Ele deve lembrar também que, se não consegue se dar bem com seu próprio povo, é dificil que o consiga com outro. Alem do mais, eles são parte do seu objeto de estudo.

• Problemas com equipes de pesquisa. Levam à perda de tempo e irritação.

• Tudo o que os nativos tinham que fazer, ao tratar com os europeus, nos países governados pelos ingleses, era ter tato e ser humildes. (...) Em tais países, o antropólogo é considerado um espião, cujos conhecimentos serão usados pelo Serviço Secreto do seu país; e também é considerado um abelhudo.

• A antropologia lhes cheira a colonialismo cultural, a uma afirmação arrogante da superioridade europeia – o branco estudando o negro inferior. E alguns dos seus resentimentos e suspeitas são justificados, pois, no passado os antropólogos venderam‐se com muita facilidade aos interesses colonialistas.   

• Extensão do trabalho de campo: dois anos. 

• Campo discusão de resultados parciais campo  monografia (mais um ano para ordenar e escrever seu material). 

• Língua. Importância de aprender a língua do povo com que se trabalha. E‐P. falava Zande, Nuer, Anuak, Beduino, Árabe, algo de Luo e Galla, alem das línguas clássicas grego e latim.

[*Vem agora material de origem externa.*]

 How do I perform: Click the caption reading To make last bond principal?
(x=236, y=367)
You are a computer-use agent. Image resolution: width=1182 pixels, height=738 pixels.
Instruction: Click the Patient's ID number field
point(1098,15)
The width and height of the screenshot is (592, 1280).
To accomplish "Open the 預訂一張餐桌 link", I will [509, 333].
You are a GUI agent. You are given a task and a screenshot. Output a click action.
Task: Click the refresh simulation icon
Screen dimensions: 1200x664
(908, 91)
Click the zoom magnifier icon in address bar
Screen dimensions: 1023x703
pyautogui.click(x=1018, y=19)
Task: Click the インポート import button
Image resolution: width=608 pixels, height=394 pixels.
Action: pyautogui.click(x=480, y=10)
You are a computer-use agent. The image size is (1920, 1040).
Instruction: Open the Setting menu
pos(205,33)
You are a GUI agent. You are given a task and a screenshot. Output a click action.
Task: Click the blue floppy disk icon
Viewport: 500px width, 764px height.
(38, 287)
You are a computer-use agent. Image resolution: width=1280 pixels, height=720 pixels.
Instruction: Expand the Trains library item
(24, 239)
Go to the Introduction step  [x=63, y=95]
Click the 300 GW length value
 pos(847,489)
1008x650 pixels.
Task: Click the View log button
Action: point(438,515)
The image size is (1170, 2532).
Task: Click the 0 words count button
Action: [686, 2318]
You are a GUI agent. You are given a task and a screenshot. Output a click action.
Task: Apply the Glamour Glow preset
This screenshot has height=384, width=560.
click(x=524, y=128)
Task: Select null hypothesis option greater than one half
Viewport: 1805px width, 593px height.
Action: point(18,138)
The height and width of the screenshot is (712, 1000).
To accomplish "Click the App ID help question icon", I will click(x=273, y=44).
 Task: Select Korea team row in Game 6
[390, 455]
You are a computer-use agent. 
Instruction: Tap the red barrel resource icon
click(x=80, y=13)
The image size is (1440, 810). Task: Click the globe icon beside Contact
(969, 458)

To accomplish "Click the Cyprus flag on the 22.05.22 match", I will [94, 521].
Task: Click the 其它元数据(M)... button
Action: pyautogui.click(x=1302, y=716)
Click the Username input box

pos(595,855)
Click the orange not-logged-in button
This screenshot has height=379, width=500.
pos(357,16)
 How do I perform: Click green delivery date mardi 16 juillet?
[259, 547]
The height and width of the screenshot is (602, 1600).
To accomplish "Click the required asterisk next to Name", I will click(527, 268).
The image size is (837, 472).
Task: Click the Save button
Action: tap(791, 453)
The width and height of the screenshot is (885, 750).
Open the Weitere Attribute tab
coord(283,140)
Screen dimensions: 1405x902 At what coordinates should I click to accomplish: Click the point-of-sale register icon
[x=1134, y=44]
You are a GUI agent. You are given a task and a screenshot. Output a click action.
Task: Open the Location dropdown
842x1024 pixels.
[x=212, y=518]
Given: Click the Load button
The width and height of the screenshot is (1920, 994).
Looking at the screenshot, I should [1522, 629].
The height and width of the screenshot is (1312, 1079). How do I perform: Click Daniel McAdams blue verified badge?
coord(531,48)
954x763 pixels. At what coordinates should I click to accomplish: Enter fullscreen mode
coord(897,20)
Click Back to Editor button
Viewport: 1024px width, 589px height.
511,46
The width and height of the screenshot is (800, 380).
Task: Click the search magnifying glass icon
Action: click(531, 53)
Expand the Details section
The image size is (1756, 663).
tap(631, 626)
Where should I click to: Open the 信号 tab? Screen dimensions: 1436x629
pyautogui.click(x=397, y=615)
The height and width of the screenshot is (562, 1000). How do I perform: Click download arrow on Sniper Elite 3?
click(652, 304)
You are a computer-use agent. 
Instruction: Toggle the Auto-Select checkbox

• Não havia gravadores –um instrumento nem sempre útil. 

• Inicio da pesquisa.

• Ajudou ter realizado as pesquisas no Sudão, governado pelos ingleses, simpáticos às pesquisas antropológicas.

O que ajudou mais ainda foi que os ingleses eram poucos e estavam longe – em outras palavras, eu poderia ser aceito ou rejeitado como indivíduo e não como membro de uma classe.

Foto de WilfredPatrick Thesiger

• Eu sempre foi acolhido de braços abertos –exceto entre os Nuers, mas estes estavam sendo, na época duramente perseguidos pelo Governo.

• Não há receitas.

• Sempre se encontra um assistente, ou melhor dito, ele nos encontra. 

Mekana na entrada da vivenda de E-P entre os Zande

A melhor maneira de superar minha timidez e as suspeitas de meu anfitrião era através das crianças, que não mostram a mesma reserva diante dos estranhos. Quando as crianças me aceitavam, os adultos também me aceitavam.

• A mudez inicial tem que ser combatida por um aprendizado tanto auditivo como visual.

• Aprenderem algumas palavras todo dia, e a registrarem coisas materiais.

• Afastem‐se do criado e informantes para ver como você fala a língua deles.

• Quanto desse registro deve ser publicado. Cadernos de campo deve ir para publicação? Idealmente acho que tudo, pois o que não é publicado está perdido para sempre –a descrição do modo de vida de um povo num certo momento da história, que desaparece nas sombras do tempo. E ninguém pode saber quão valioso será (...) aquilo que para nos parecia banal.

• Fica‐se carregando o resto da vida o que se publicou, aprisionado na cela que se construiu –mas devemos algo à posteridade.

Busto de E-P na Biblioteca Tylor, Oxford

• Acho os relatórios comuns de pesquisa de campo tão chatos que chegam a ser ilegíveis –sistemas de parentesco, sistemas políticos, sistemas rituais, todo tipo de sistemas, estrutura e função, mas pouca carne e sangue. 

• Raramente se tem a impressão de que o antropólogo alguma vez sentiu‐se em comunhão com o povo sobre o qual está escrevendo. Se isto é romantismo e sentimentalismo, aceito a pecha.